Implement a random k-fold cross validation algorithm from scratch.

Your algorithm should:
- load the iris dataset and split its columns into features and target
- split the dataset into k-fold to perform cross validation

You can use the code bellow to implement your algorithm or implement yourself from scratch.



In [71]:
# we will implement a k-fold cross validation from scratch
# we will use the iris dataset

import numpy as np
import pandas as pd
from sklearn.datasets import load_iris

# load the iris dataset
iris = load_iris()
X = iris.data
y = iris.target

def k_fold_cross_validation(X, y, k, model):
    accuracies = [] #initialisation de la variable accuracies
    # X is the data
    # y is the target
    # k is the number of folds
    # model is the model to use
    # we will return the accuracy of the model
    # we will use the accuracy as a metric
  

    #################################

    # shuffle the data and create X and y ready to be used to fit the model
    # in a way that if I say X[0] the algorithm will return the first fold of the data, the same for y

    #################################
    
    # we will need to define a for loop to iterate over the folds and guarantee that each fold is used as a test set at least once
    # inside this for loop we will call the functions fit and accuracy for each one of the folds
    # X_train, y_train, X_test, y_test are build each time the for loop is called by using X and y divided before
    
    x_y_stack = np.column_stack((X, y)) # on refusione les colonnes avec le label et les datas ensemble
    np.random.shuffle(x_y_stack) # on effectue le redandom shuffle
    #on resépare les colonnes entre les datas et les labels
    X = x_y_stack[:, :-1]  
    y = x_y_stack[:, -1]
    # on prend 80% des colonnes pour le test
    test_size = 0.8 
    #creation des fold 
    fold_size = len(X) // k
    #on split les datas pour effectué les k fold
    Xfolds = np.array_split(X, k)
    Yfolds = np.array_split(y, k)
    
    #######Your for loop here
    
    
    for i in range(k):
        #Indices de l'ensemble de test et d'entrainement
        test_start = int(len(X) * i / k)
        test_end = int(len(X) * (i + test_size) / k) 
        test_indices = list(range(test_start, test_end))
        train_indices = [j for j in range(len(X)) if j not in test_indices]
        # Your code to define X_train, y_train, X_test, y_test
        X_train, y_train = X[train_indices], y[train_indices]
        X_test, y_test = X[test_indices], y[test_indices]
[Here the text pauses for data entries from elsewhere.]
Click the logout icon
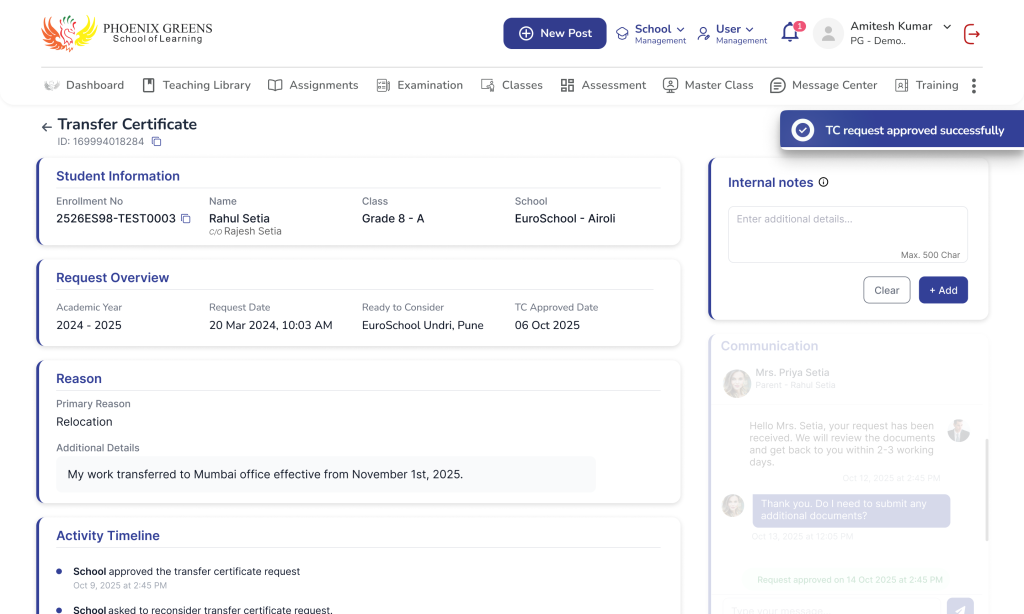Image resolution: width=1024 pixels, height=614 pixels. point(971,34)
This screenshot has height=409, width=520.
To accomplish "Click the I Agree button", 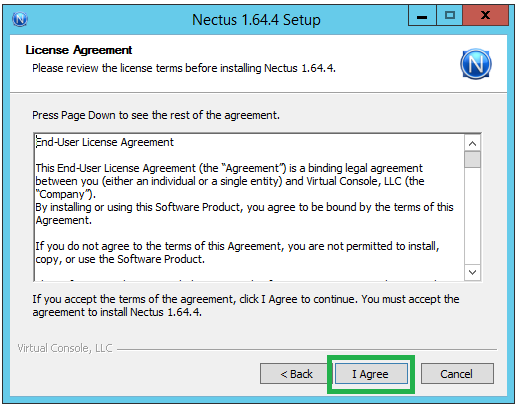I will click(371, 374).
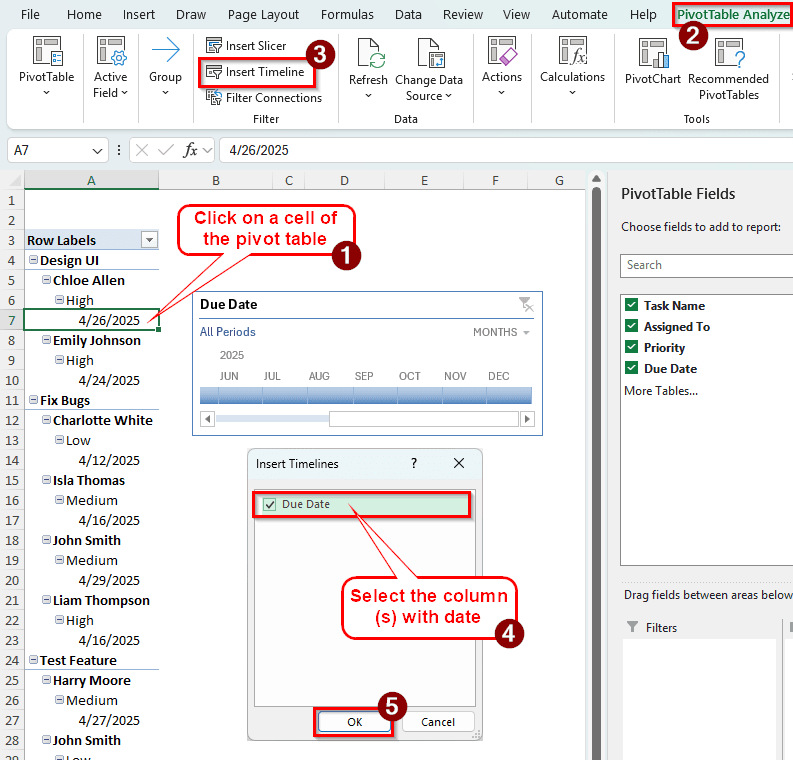
Task: Open the Row Labels filter dropdown
Action: (x=149, y=240)
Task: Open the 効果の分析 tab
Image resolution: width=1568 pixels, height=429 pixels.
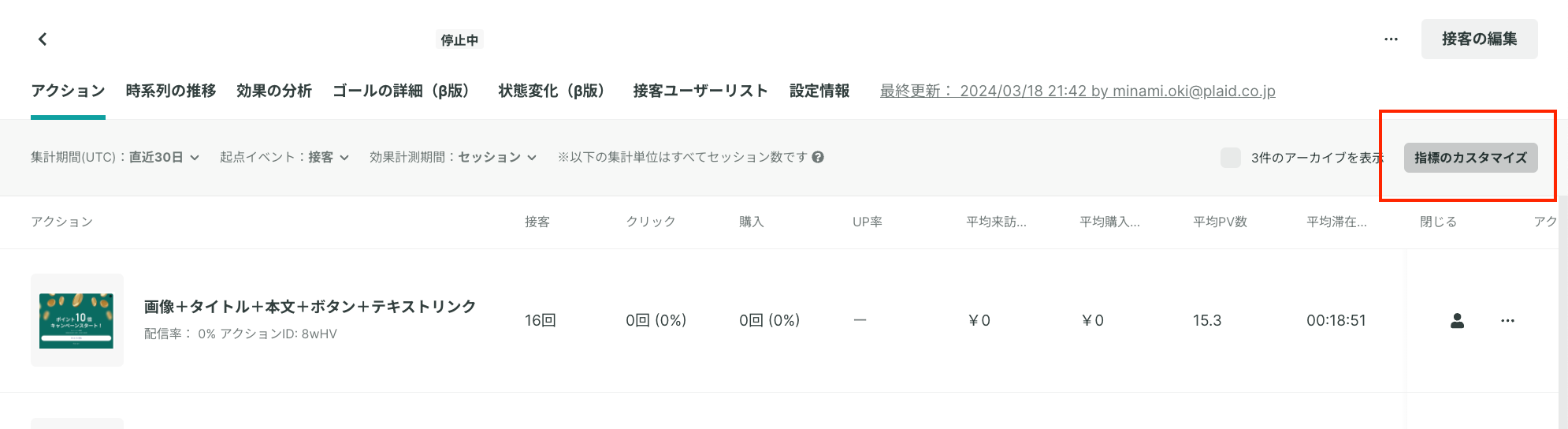Action: pos(274,91)
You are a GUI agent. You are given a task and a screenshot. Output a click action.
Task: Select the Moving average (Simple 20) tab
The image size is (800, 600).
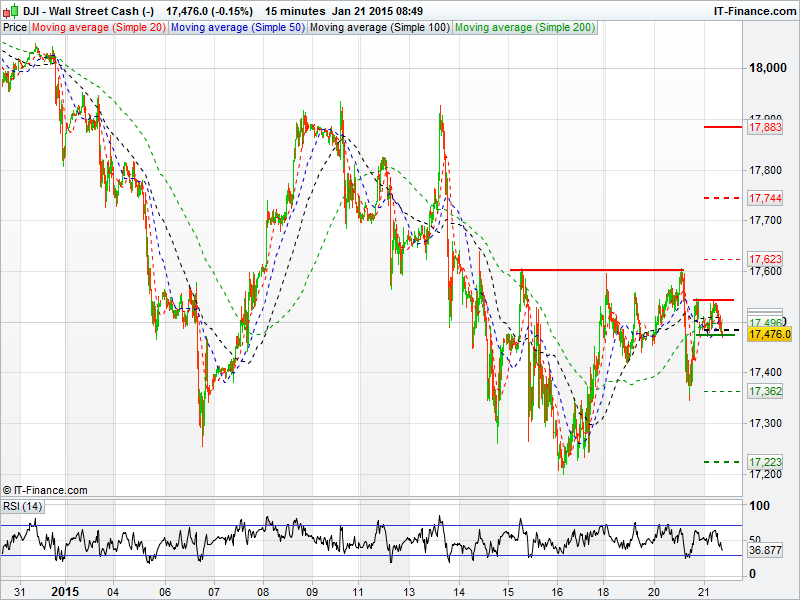click(x=99, y=28)
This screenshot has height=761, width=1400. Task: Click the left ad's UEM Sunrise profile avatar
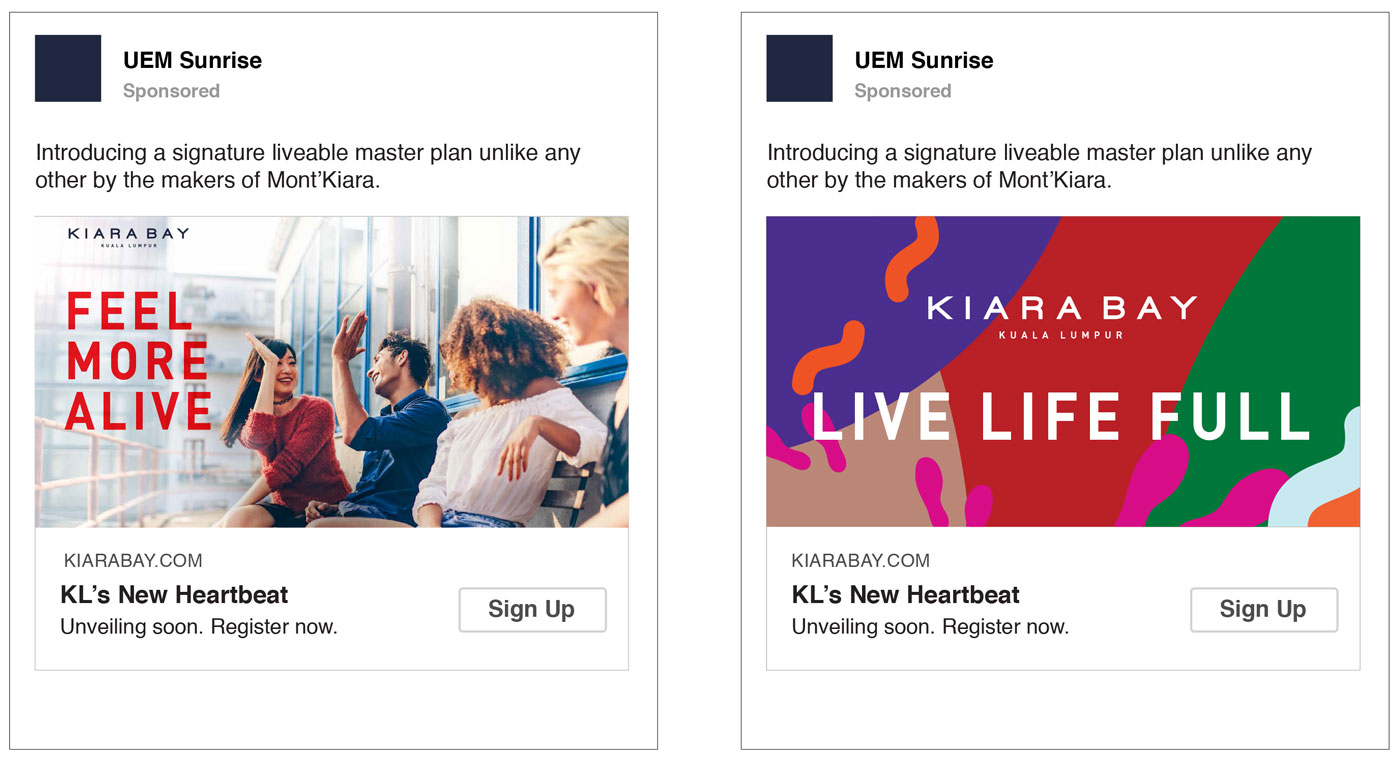pyautogui.click(x=68, y=68)
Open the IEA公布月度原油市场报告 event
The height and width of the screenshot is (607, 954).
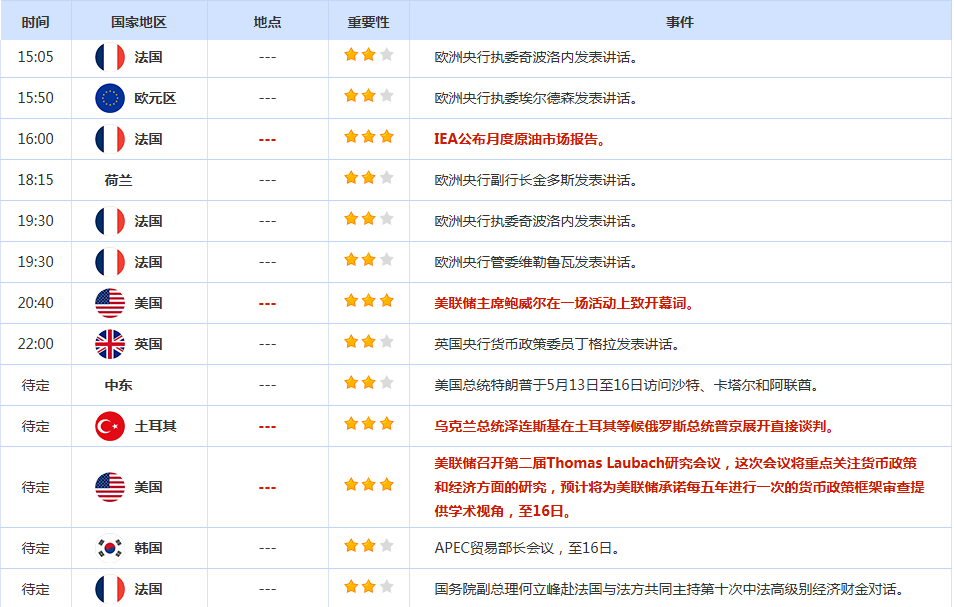(x=521, y=139)
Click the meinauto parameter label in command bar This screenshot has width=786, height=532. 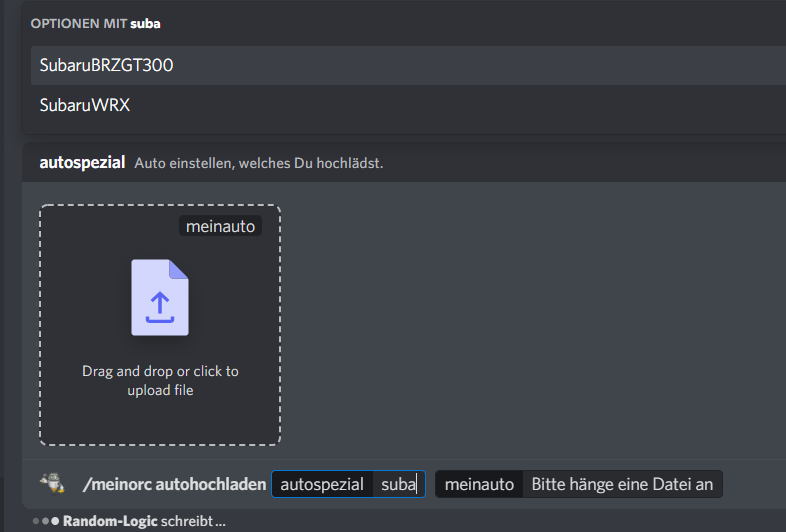pyautogui.click(x=479, y=485)
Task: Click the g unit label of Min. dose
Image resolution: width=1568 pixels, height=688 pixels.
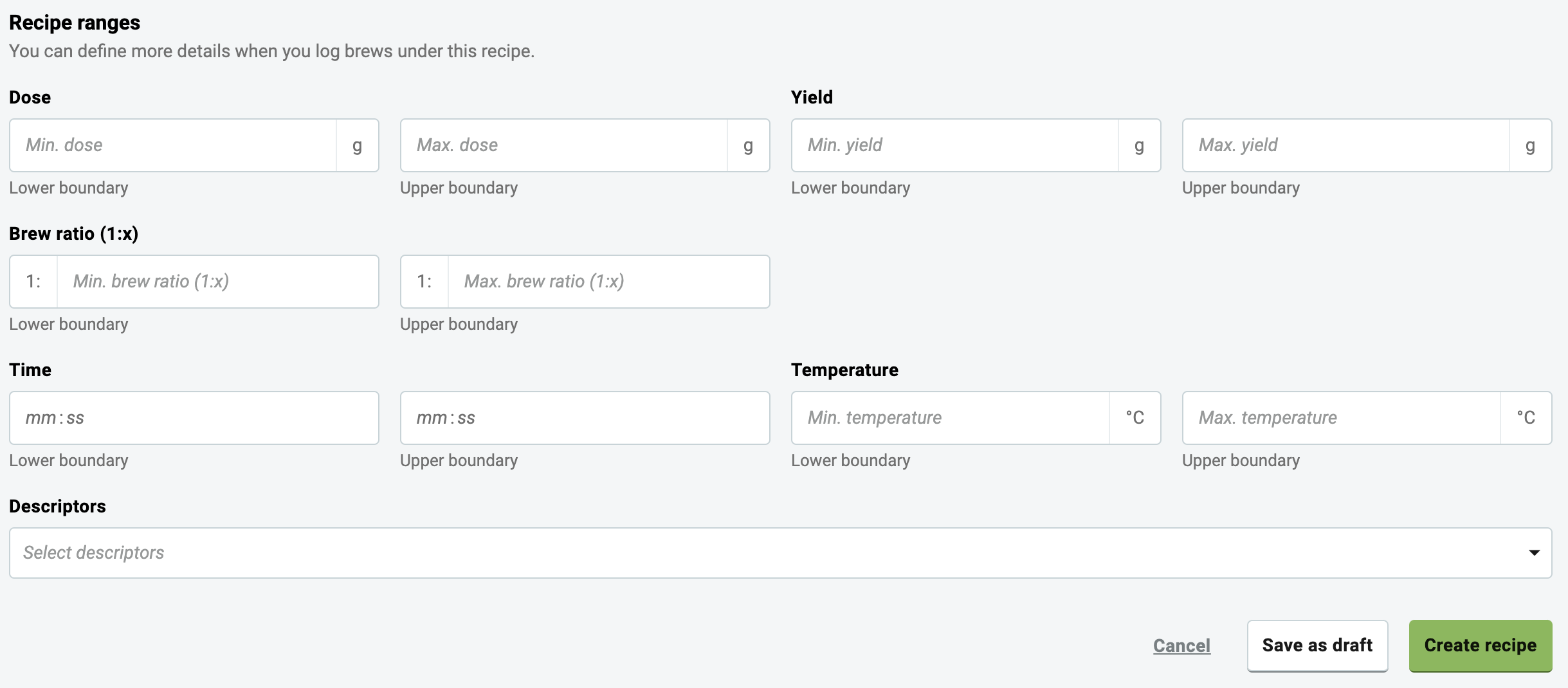Action: pos(358,145)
    # we will fit the model on the train data
        model.fit(X_train, y_train)
        
        # we will predict on the test data
        y_pred = model.predict(X_test)
        
        # we will compute the accuracy
        accuracy = np.mean(y_pred == y_test)
        
        # we will append the accuracy to the list
        accuracies.append(accuracy)
    
    # we will return the mean accuracy
        return np.mean(accuracies)

In [72]:
#You can use the code bellow to test your function

#import the random forest model
from sklearn.ensemble import RandomForestClassifier

# we will use the random forest model
model = RandomForestClassifier()

# we will use the k_fold_cross_validation function
k_fold_cross_validation(X, y, 5, model)

0.9166666666666666